Tout le temps que j’ai passé là-bas,
je me demandais si c’était bien moi qui étais là et moi aussi dans ce cadre
merveilleux qui m a éblouie. Cette journée au Tregas me laissera des souvenirs
inoubliables. Hier encore à St Raphael seule avec tante Fanny j’ai
joui de tout cet admirable panorama qui s’est déroulé devant mes yeux. Le matin
ns avons fait une superbe promenade en voiture à Fréjus à ……… bois de pins
remplis de villas merveilleuses. Le soir nous avons dîné ici en famille avec
les Picard. Edouard s’est informé de toi, de toutes nos anxiétés avec cœur et
affection ; il espère prolonger ici de quelques jours.
J’ai trouvé ici, envoyé par Suzie ta
carte du 10 et j’ai eu ce matin celle du 12. Je pense que à cette heure tu es
peut-être au terme de ce nouveau déplacement ; que Dieu soit avec toi mon
grand aimé de fils qu’il nous soutienne, qu’il te soutienne et te garde cette
belle endurance dans ta force, ton courage. Qu’il me garde mon fils…
Je suis évidemment très nerveuse.
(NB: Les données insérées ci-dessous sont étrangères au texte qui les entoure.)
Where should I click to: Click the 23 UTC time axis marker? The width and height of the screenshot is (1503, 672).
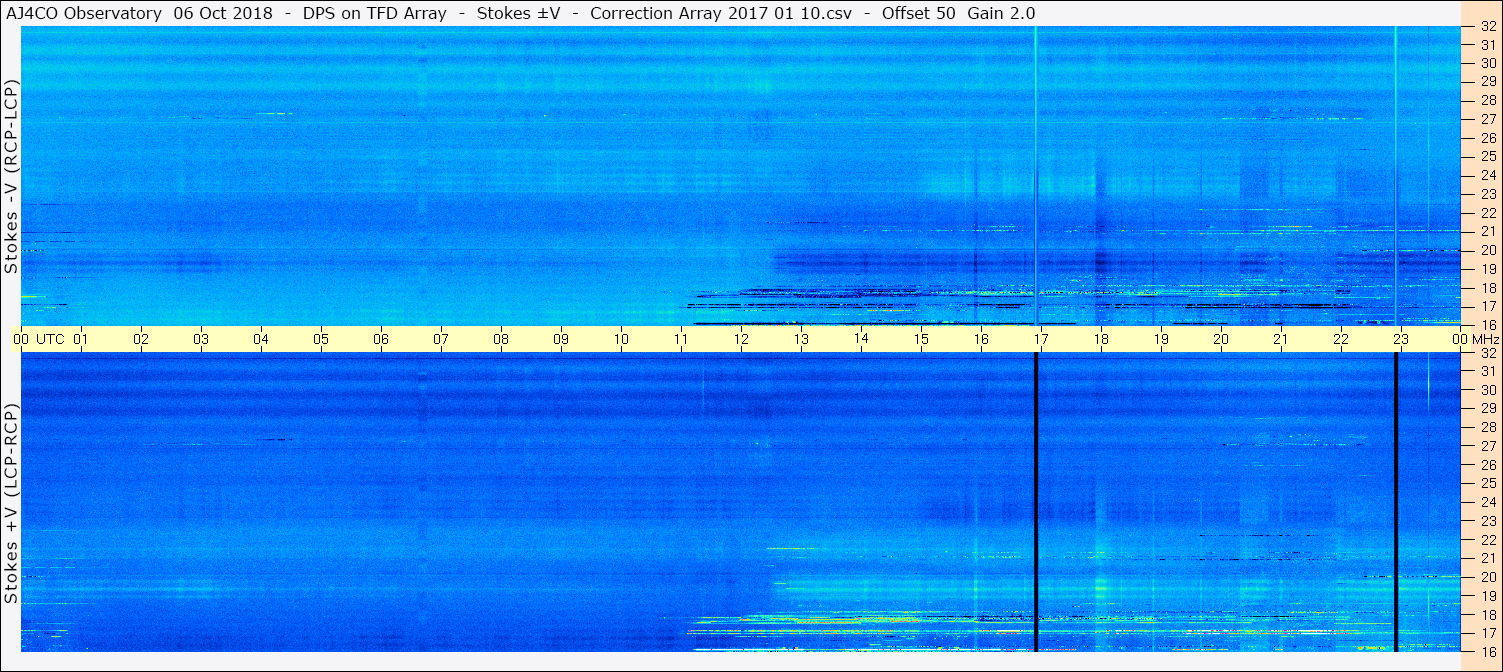pyautogui.click(x=1401, y=339)
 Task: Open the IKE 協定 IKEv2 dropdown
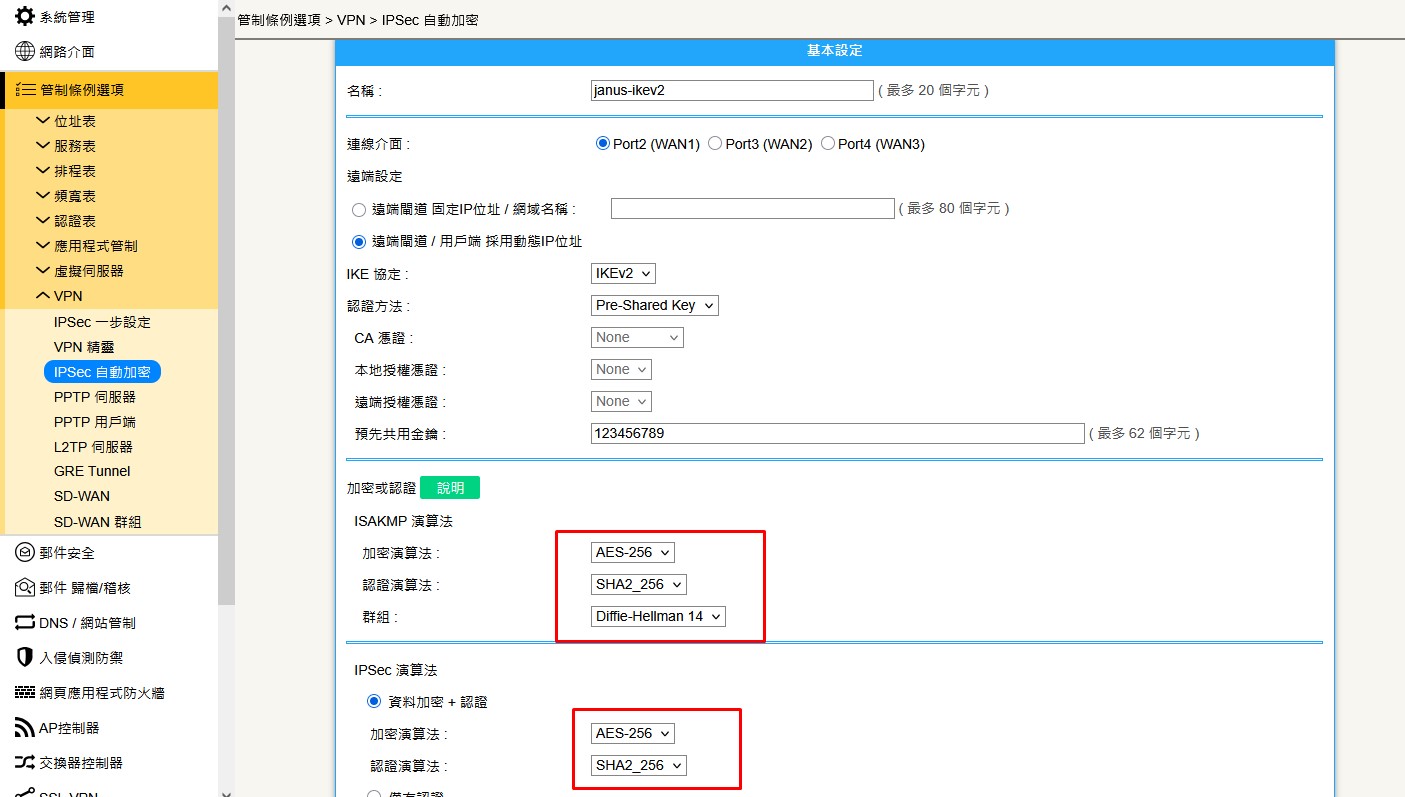tap(623, 273)
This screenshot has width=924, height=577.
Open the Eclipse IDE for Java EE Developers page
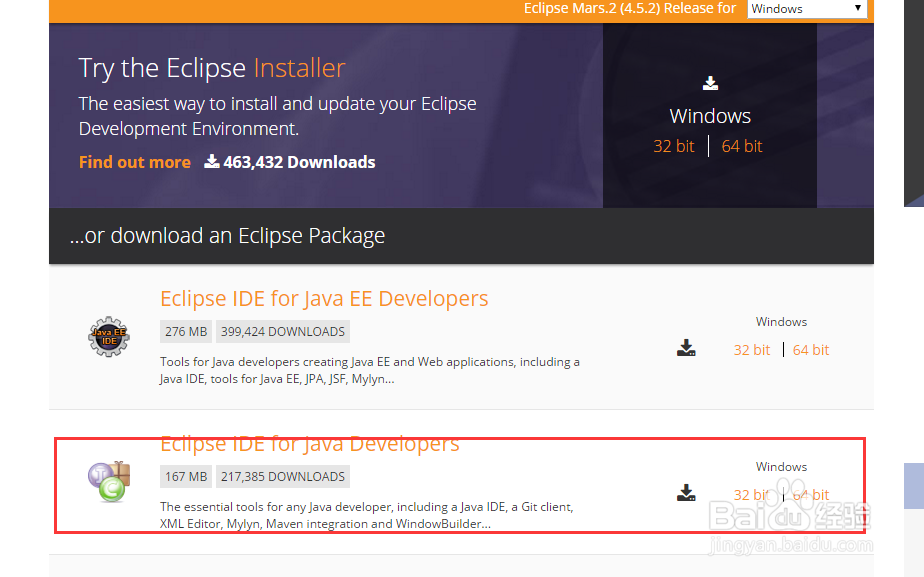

Je
ne puis dire Que ta volonté soit faite. Mais Dieu me donne prtant une force et
une confiance que je ne croyais jamais posséder.
Mon billet me donne jusqu’à Mercredi
soir. Je partirai ce jour là à 7 h du soir.
Bonnes et douces tendresses de ta
mère bien affectionnée
Math P Médard
Oncle Marc a laissé le peu qu’il
possédait à sa femme ce dont nous sommes heureuses, ta tante Fanny et moi.